No sé vosotras, pero yo me levantaba cada fin de semana a las ocho de la mañana para pegarme a la tele (de tubo, por supuesto) y ver Pokémon.
Permitidme hacer aquí un inciso: Pokémon mola más de Digimon. Fin del inciso.
Era (y soy) fanática de Pokémon nivel tener el pack básico de pokemaníaca: camiseta del mercadillo con los Pokémon de la primera generación como si estuvieran malitos o fueran todos shinnys (obviamente ninguno estaba pintado del color que tocaba) y tenía a Pokachu, Bulbassir, Charmondar y Squriting; también tenía posters y la peli de Mewtwo que compraba con mi tío en Sant Antoni (para quien no sea de Barcelona, son unas paradas a modo de feria que ponen cada domingo por la mañana y venden cosas extremadamente random); los tazos corrían a cargo de mi yaya y venían con las bolsas de Pelotazos que me compraba cada vez que venía a buscarme al cole; pero… me faltaba lo más importante: una GameBoy. ¿Qué clase de entrenadora soy si no puedo entrenar mis Pokémon?

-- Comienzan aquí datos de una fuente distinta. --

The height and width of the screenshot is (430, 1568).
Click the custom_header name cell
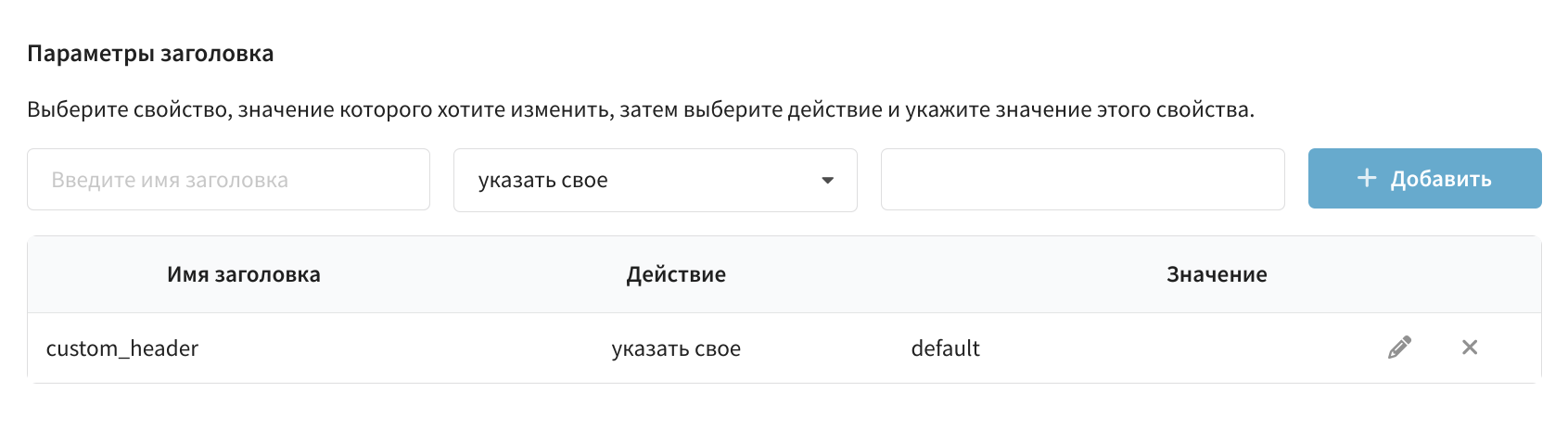(x=122, y=348)
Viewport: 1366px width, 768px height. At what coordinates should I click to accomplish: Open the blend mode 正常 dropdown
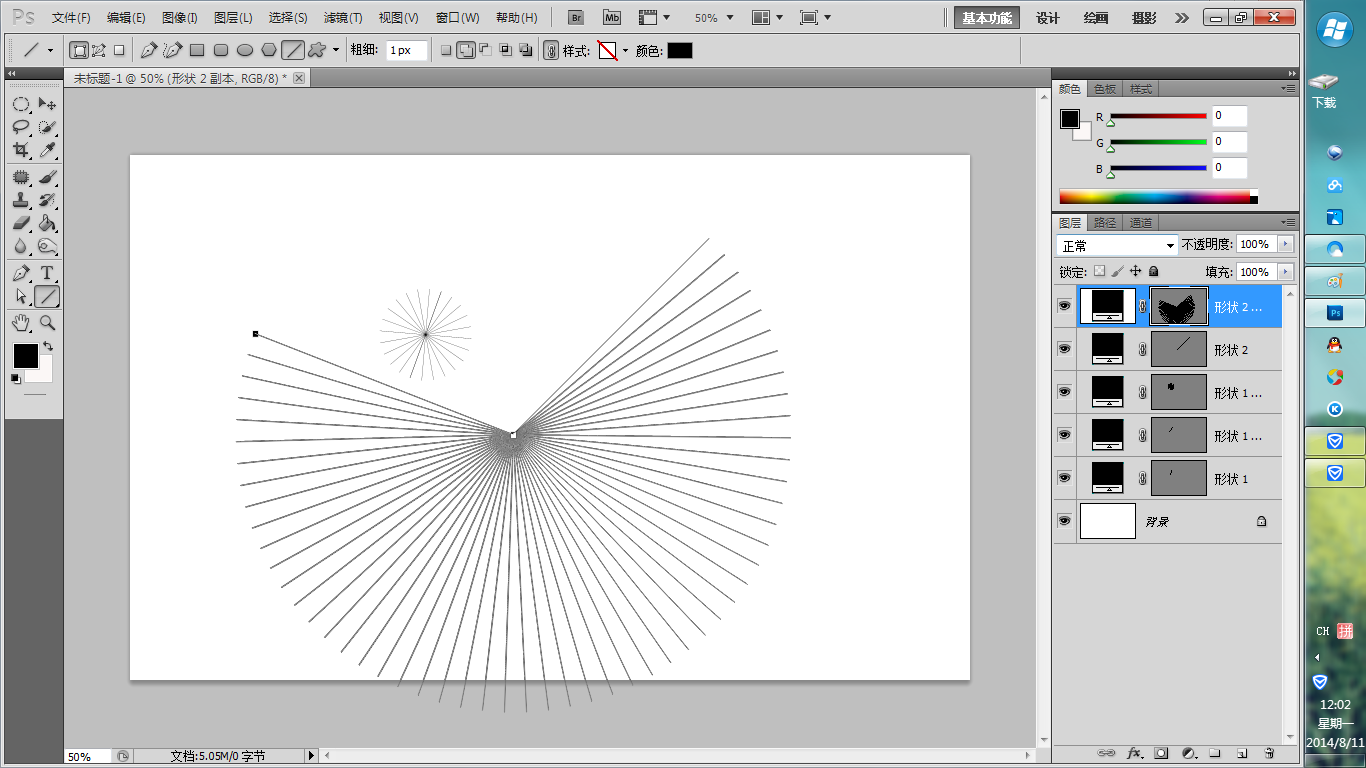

Lloré muchas mañanas, tardes y noches preguntándole a mi madre que por qué los Reyes Magos no me traían la Game Boy que tanto pedía si me portaba bien y sacaba buenas notas. Le suplicaba que me iba a portar mejor que ninguna otra niña. En ese entonces no entendía que los Reyes Magos aka mamá no tenían solvencia. No fue hasta un par de cumpleaños más tarde que mi hermano, junto a su novia (a día de hoy es mi cuñada y madre de mis sobrinas), me regalaron mi Game Boy Color lila transparente con mi primer juego de Pokémon, y hasta día de hoy mi favorito, el Pokémon Amarillo.
No tenía ni idea la de horas, días, meses y años que me iba a acompañar ese aparato. Fue mi primera consola. La llevé conmigo a todos sitios, dormía con ella, iba al baño con ella, me la llevaba al patio para usar el cable link… lo típico. Aunque el lugar en el que más horas le eché fue en los fines de semana que me tocaba con mi padre. Os he comentado por encima que mi madre y mi padre aka el señor que puso el esperma y se piró, se separaron, más específicamente cuando yo tenía 5 años recién cumplidos. Yo nunca quería irme con mi padre. Era una persona egoísta, manipuladora, no se hacía cargo de mí y me dejaba con quien fuera con tal de no cuidarme. Y esa consola me ayudó a evadirme de todos los momentos oscuros que se estaban cocinando a mi alrededor.
Sinceramente, no puedo estar más agradecida a mi hermano y mi cuñada por ese regalo. Para vosotras, posiblemente, solamente sea una consola. Para mí, fue un salvavidas.